> _Task prompt_: Each line from the one containing "Open the DHCP/DNS menu item" to the end of the entries is to be repeated exactly, and no other line.

───── Material for the task ─────

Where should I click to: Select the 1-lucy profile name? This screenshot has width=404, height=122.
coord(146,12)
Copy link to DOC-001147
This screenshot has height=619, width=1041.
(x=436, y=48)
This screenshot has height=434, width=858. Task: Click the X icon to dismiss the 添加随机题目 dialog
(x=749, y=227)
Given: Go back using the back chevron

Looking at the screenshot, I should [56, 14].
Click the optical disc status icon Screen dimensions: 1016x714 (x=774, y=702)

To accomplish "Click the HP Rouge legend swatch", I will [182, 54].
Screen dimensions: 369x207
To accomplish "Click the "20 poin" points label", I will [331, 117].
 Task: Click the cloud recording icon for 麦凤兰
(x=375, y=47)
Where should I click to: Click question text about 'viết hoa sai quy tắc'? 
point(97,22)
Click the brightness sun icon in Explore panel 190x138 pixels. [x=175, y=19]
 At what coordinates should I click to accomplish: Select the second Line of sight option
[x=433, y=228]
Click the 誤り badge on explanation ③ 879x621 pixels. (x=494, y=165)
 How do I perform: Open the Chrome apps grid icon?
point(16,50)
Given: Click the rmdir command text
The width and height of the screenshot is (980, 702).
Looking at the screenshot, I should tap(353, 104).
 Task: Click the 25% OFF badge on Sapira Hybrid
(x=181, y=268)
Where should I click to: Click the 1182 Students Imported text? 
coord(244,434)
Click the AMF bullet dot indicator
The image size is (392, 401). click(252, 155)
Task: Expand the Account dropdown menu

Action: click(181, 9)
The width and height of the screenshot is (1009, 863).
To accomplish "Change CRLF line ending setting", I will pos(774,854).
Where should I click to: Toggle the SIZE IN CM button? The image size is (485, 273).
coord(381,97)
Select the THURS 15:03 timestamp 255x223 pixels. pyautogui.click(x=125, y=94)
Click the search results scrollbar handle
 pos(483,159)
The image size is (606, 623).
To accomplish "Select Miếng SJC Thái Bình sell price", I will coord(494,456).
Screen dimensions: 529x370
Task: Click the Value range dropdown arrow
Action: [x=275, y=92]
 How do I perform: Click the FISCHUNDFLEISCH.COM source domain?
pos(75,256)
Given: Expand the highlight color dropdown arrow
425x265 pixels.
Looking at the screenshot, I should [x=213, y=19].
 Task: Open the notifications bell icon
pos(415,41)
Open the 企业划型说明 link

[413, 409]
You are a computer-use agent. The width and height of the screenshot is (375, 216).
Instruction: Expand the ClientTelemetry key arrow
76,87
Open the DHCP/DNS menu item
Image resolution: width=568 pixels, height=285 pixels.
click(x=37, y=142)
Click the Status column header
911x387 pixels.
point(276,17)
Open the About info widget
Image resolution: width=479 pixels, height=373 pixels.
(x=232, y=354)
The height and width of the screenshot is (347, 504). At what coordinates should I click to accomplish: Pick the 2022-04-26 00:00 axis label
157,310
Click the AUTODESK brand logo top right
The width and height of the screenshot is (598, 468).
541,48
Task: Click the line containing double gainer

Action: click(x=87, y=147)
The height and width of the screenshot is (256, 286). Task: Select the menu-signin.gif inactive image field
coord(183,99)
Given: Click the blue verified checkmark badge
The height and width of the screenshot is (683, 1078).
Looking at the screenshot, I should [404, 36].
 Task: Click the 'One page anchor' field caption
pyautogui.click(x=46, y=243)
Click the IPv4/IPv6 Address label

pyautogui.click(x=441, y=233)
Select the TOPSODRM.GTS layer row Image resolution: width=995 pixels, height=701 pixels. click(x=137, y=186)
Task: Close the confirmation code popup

─────

> _Solution_:
Open the DHCP/DNS menu item
Image resolution: width=568 pixels, height=285 pixels.
click(x=37, y=142)
Click the Status column header
911x387 pixels.
point(276,17)
Open the About info widget
Image resolution: width=479 pixels, height=373 pixels.
(x=232, y=354)
The height and width of the screenshot is (347, 504). At what coordinates should I click to accomplish: Pick the 2022-04-26 00:00 axis label
157,310
Click the AUTODESK brand logo top right
The width and height of the screenshot is (598, 468).
541,48
Task: Click the line containing double gainer

Action: click(x=87, y=147)
The height and width of the screenshot is (256, 286). Task: Select the menu-signin.gif inactive image field
coord(183,99)
Given: Click the blue verified checkmark badge
The height and width of the screenshot is (683, 1078).
Looking at the screenshot, I should [404, 36].
 Task: Click the 'One page anchor' field caption
pyautogui.click(x=46, y=243)
Click the IPv4/IPv6 Address label

pyautogui.click(x=441, y=233)
Select the TOPSODRM.GTS layer row Image resolution: width=995 pixels, height=701 pixels. click(x=137, y=186)
Task: Close the confirmation code popup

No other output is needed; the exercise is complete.